→ **What is expected**: What you return must be every line below that includes the word "refresh".

→ **Provided data**:
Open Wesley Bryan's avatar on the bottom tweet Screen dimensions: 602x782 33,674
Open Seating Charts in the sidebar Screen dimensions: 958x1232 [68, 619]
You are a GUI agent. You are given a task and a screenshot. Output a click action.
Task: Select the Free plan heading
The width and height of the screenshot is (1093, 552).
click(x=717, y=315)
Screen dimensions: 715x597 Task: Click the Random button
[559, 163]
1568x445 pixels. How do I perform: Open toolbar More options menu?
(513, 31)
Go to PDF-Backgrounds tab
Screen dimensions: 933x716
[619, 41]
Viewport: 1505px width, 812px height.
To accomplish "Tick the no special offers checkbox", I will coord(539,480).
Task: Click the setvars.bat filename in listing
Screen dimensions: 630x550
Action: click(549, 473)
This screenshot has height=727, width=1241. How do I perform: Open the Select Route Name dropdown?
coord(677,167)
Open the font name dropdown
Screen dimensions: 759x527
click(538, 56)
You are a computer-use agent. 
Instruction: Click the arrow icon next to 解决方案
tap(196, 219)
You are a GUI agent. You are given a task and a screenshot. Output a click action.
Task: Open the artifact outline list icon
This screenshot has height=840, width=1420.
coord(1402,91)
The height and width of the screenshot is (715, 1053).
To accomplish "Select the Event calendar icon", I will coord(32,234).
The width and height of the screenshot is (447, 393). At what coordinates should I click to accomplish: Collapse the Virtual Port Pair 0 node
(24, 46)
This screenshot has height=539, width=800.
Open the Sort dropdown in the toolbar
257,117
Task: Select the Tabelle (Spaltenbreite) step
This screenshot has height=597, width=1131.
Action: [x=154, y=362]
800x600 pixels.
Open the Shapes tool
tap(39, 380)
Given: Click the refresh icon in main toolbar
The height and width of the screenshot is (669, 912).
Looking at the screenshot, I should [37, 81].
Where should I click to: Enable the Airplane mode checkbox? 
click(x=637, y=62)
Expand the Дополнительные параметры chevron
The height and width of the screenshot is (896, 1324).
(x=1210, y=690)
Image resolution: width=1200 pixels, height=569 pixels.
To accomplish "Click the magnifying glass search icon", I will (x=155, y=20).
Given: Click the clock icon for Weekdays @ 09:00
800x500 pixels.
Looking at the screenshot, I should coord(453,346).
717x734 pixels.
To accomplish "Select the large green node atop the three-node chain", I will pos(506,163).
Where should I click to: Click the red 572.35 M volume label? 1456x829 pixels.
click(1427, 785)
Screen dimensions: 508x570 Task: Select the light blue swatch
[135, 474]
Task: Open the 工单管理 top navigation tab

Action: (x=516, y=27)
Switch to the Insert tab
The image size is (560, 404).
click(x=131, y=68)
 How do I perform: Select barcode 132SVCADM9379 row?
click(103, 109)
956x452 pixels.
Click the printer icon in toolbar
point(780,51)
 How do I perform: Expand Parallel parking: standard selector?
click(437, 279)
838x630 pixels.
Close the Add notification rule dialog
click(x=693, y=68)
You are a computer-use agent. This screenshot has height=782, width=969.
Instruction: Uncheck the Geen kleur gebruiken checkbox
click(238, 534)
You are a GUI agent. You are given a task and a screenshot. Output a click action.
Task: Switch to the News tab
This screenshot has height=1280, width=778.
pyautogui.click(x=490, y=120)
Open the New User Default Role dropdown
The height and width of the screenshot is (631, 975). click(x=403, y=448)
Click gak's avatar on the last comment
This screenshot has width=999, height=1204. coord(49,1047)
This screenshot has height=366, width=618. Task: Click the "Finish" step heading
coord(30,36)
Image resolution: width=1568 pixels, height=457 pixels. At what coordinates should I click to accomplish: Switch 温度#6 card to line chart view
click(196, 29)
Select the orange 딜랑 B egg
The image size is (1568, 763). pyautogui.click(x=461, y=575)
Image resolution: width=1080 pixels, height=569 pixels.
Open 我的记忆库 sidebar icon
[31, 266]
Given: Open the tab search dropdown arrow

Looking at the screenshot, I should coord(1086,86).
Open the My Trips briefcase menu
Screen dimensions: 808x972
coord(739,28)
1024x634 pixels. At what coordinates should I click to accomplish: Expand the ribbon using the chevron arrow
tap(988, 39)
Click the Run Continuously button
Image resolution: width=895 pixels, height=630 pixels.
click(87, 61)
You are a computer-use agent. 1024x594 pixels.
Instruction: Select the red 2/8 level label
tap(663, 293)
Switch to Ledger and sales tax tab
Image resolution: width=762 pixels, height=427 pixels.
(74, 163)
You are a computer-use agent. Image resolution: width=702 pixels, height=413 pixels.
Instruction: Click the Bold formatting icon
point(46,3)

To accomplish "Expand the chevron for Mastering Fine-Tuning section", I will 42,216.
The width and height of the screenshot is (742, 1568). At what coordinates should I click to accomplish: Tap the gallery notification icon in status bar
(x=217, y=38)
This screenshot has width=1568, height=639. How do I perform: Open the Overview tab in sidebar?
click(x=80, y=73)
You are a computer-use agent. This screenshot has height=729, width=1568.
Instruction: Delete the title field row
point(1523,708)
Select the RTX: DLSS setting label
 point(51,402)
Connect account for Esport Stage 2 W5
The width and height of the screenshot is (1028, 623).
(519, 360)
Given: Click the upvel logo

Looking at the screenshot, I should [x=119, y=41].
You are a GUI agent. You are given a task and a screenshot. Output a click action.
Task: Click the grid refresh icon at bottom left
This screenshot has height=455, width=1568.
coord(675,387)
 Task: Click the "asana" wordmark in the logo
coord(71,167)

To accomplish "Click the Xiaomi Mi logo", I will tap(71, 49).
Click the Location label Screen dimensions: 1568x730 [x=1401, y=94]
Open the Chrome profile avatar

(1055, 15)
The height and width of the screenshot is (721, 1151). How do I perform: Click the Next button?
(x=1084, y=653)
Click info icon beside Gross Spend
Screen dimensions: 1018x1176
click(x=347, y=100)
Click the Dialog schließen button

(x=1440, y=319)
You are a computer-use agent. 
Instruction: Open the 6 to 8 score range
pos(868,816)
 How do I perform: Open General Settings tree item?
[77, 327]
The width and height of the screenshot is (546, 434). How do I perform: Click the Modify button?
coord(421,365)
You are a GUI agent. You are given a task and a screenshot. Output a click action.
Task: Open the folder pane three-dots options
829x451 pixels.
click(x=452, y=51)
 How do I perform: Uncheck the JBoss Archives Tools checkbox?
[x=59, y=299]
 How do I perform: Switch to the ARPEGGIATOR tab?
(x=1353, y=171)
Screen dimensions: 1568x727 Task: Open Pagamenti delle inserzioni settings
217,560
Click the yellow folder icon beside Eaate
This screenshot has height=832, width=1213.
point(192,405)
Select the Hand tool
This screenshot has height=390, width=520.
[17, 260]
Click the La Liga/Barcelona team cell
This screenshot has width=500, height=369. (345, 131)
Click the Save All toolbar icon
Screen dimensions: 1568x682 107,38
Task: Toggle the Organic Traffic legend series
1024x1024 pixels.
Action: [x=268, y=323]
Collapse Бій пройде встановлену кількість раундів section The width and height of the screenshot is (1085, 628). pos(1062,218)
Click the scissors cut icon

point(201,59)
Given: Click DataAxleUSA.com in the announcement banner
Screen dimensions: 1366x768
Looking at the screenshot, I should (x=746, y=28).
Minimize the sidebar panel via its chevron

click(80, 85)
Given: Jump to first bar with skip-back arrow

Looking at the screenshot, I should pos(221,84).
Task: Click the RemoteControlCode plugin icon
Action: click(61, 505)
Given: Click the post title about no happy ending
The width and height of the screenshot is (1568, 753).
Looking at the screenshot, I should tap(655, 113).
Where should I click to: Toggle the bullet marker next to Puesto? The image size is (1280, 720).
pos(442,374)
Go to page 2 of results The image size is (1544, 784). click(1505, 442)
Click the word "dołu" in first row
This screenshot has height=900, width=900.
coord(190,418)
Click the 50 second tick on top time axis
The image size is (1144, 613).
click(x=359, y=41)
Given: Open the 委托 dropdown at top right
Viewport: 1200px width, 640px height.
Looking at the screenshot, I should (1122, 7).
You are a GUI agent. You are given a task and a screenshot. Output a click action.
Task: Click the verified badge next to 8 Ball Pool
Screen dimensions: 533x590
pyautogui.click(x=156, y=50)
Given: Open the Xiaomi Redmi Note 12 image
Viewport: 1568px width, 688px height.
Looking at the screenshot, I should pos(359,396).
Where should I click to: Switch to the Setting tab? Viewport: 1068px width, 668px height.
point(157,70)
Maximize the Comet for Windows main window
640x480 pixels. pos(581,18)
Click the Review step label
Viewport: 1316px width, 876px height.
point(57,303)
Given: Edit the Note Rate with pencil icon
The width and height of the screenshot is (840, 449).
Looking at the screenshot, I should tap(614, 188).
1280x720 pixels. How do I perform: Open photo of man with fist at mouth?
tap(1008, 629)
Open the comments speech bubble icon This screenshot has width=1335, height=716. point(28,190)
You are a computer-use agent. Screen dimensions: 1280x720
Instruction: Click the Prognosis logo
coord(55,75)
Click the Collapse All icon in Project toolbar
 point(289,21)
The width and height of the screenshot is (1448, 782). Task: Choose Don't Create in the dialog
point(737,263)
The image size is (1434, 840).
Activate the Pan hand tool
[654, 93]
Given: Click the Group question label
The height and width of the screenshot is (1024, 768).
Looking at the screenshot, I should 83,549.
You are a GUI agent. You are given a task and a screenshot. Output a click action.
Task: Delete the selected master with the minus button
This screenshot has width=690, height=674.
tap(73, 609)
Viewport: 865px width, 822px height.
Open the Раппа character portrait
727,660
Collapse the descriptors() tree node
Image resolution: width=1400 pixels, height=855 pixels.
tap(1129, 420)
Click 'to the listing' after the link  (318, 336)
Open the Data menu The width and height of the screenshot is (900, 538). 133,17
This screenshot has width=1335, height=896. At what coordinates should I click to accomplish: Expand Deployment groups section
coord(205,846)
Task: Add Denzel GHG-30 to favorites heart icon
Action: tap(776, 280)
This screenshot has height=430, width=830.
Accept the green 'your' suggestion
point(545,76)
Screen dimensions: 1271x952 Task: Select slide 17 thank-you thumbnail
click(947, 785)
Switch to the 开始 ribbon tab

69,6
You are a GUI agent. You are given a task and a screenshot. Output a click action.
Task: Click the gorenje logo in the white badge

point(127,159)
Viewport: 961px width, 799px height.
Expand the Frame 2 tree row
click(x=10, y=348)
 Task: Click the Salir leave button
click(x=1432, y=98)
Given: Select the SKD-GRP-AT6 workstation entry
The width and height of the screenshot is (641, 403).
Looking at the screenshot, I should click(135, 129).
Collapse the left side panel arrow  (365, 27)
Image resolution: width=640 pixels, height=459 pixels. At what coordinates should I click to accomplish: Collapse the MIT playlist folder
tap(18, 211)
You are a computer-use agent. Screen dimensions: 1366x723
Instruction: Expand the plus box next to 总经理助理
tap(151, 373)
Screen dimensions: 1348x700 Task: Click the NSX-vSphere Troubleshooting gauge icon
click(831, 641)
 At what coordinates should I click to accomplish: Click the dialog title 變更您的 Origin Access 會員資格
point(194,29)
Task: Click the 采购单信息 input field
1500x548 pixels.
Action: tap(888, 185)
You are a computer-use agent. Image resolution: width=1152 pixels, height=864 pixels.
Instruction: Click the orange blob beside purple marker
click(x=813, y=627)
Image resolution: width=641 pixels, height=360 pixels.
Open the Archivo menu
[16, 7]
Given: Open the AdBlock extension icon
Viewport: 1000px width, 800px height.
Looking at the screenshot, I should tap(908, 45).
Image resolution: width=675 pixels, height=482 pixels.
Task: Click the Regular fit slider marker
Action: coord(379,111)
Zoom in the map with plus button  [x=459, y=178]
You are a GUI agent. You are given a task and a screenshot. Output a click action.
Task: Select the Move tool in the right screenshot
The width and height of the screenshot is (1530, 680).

→ **Answer to the problem**:
Given: Click the refresh icon in main toolbar
Task: Click the grid refresh icon at bottom left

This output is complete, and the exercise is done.